Des personnes de l'entourage non familial de l'assaillant font également partie des interpellés. La dixième personne a été placée en garde à vue, samedi soir.

Quelles réactions des autorités ?

La classe politique a largement réagi à cette attaque via les réseaux sociaux. Le leader de La France insoumise, Jean-Luc Mélenchon, a par exemple dénoncé un "Ignoble crime", et la présidente de la région Île-de-France, Valérie Pécresse un "assassinat barbare". La présidente du Rassemblement national, Marine Le Pen, et le député LR Eric Ciotti ont tout deux évoqué une guerre contre l'islamisme.

À l'Assemblée nationale, dans une ambiance empreinte d'émotion, les députés se sont levés pour "saluer la mémoire" de l'enseignant décapité et dénoncer un "abominable attentat". Le ministre de l'Intérieur Gérald Darmanin, en déplacement au Maroc, est aussitôt rentré à Paris et a ouvert une cellule de crise "en lien avec le président de la République et le Premier ministre", a-t-il tweeté.

De son côté, le ministre de l'Éducation nationale a estimé que "C'est la République qui est attaquée". Quant à François Hollande, l'ancien président de la République a appelé à "l'unité" face "à la barbarie et à l'obscurantisme". "Avec l'assassinat effroyable d'un professeur, la République et son école sont à nouveau la cible du terrorisme islamiste. Plus que jamais, nous devons être unis face à la barbarie et à l'obscurantisme. Mes pensées vont à la famille de l'enseignant et à toute la communauté éducative."

Un hommage national lui sera rendu mercredi

L'Elysée a indiqué qu'un "hommage national" serait rendu mercredi à l'enseignant. Cet hommage est organisé en coordination avec la famille, a précisé l'Elysée. La forme que prendra cet hommage est en cours de discussion.

Mardi prochain, c’est l’Assemblée nationale qui rendra solennellement hommage à la victime. De son côté, le Parti socialiste a appelé vendredi à "une manifestation d’unité de la nation", quand le député Insoumis Alexis Corbière a évoqué une journée de deuil national. Son collègue Eric Coquerel propose de son côté "un rassemblement populaire", en rappel des manifestations de janvier 2015.

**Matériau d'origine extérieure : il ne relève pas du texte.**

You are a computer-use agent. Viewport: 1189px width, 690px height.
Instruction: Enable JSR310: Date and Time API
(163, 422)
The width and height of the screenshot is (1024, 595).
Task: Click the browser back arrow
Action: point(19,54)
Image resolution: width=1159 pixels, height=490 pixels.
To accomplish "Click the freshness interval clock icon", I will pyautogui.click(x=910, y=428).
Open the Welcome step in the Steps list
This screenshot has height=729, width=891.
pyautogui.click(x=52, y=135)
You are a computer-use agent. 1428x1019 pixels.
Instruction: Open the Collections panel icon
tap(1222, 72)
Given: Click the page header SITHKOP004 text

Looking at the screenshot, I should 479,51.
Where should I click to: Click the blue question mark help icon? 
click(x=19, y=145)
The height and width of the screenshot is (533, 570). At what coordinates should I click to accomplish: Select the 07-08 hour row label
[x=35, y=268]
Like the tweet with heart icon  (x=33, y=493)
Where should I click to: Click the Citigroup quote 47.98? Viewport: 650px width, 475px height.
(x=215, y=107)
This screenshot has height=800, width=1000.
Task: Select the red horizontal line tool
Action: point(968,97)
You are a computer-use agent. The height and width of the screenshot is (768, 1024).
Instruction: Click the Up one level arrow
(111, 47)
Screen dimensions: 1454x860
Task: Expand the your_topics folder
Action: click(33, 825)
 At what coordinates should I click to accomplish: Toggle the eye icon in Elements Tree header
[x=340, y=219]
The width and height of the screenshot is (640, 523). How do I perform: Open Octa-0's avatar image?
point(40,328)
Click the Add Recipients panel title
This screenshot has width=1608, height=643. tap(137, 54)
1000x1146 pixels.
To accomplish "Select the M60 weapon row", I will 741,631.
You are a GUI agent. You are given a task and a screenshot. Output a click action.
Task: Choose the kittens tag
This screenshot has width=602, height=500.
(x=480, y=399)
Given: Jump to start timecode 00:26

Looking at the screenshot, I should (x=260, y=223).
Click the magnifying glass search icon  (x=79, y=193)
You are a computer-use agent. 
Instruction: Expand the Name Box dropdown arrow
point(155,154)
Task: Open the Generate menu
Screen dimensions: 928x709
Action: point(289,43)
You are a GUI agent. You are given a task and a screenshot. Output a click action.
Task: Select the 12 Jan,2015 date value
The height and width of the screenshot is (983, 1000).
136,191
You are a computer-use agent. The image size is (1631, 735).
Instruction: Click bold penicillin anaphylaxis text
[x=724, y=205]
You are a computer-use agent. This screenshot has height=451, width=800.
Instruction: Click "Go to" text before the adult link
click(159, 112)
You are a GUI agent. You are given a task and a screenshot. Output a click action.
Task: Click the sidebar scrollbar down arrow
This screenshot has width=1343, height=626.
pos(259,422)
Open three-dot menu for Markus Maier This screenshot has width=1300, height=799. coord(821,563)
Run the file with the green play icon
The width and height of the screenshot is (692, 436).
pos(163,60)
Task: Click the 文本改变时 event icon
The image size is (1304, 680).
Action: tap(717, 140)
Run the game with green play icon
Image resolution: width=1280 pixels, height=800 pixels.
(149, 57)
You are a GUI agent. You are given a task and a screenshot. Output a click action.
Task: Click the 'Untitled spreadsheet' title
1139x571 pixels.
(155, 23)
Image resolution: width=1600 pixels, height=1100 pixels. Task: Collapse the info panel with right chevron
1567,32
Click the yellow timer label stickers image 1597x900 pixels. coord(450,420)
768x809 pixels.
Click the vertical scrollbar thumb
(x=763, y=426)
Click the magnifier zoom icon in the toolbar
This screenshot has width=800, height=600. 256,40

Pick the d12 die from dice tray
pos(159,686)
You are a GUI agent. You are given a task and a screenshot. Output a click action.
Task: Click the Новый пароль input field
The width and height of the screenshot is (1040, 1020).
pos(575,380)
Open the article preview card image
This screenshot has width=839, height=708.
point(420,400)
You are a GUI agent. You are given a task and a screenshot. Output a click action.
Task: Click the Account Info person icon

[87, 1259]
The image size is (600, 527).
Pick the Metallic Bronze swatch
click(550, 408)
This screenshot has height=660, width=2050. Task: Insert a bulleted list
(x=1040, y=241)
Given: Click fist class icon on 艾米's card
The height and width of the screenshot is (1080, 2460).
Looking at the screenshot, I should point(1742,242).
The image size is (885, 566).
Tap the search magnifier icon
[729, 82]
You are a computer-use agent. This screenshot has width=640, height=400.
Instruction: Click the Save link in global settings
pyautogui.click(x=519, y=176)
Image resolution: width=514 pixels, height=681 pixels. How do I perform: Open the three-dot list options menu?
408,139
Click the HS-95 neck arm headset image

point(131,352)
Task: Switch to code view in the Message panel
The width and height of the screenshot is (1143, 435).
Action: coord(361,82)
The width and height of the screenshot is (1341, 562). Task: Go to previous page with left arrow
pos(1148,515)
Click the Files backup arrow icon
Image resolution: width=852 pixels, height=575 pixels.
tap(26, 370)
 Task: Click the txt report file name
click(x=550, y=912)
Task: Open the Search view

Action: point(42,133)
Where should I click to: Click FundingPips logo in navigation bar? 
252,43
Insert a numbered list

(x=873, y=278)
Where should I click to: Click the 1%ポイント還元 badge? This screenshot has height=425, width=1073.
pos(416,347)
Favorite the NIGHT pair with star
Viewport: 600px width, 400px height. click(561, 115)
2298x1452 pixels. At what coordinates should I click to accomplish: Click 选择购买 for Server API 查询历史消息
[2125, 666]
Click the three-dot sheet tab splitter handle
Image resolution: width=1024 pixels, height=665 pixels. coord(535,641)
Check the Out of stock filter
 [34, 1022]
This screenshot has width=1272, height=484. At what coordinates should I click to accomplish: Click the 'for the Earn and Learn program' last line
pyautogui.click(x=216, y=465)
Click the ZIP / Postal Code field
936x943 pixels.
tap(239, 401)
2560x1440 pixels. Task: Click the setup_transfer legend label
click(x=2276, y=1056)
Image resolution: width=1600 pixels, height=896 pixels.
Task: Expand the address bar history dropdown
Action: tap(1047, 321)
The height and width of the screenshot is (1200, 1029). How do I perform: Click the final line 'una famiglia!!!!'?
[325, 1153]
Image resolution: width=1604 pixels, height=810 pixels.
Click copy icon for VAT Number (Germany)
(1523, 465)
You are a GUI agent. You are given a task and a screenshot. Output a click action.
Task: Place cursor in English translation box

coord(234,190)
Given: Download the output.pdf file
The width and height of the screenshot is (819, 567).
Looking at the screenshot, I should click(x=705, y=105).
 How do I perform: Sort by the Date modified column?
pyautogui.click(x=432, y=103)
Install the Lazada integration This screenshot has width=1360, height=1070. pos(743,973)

Une communauté enseignante "dévastée"

La communauté enseignante est "dévastée" a réagi de son côté au micro d'Europe 1 Jean-Rémi Girard, président du SNALC, un syndicat de professeurs. "C'est effrayant de se dire qu'au 21e siècle, un enseignant peut être décapité dans la rue pour avoir fait son travail, pour avoir essayé de développer l'esprit critique de ses élèves. C'est hallucinant." En expliquant la liberté de la presse et le droit de blasphémer, un élément de l'enseignement moral et civique qui sont au programme, ce professeur "a fait son job", ajoute-t-il.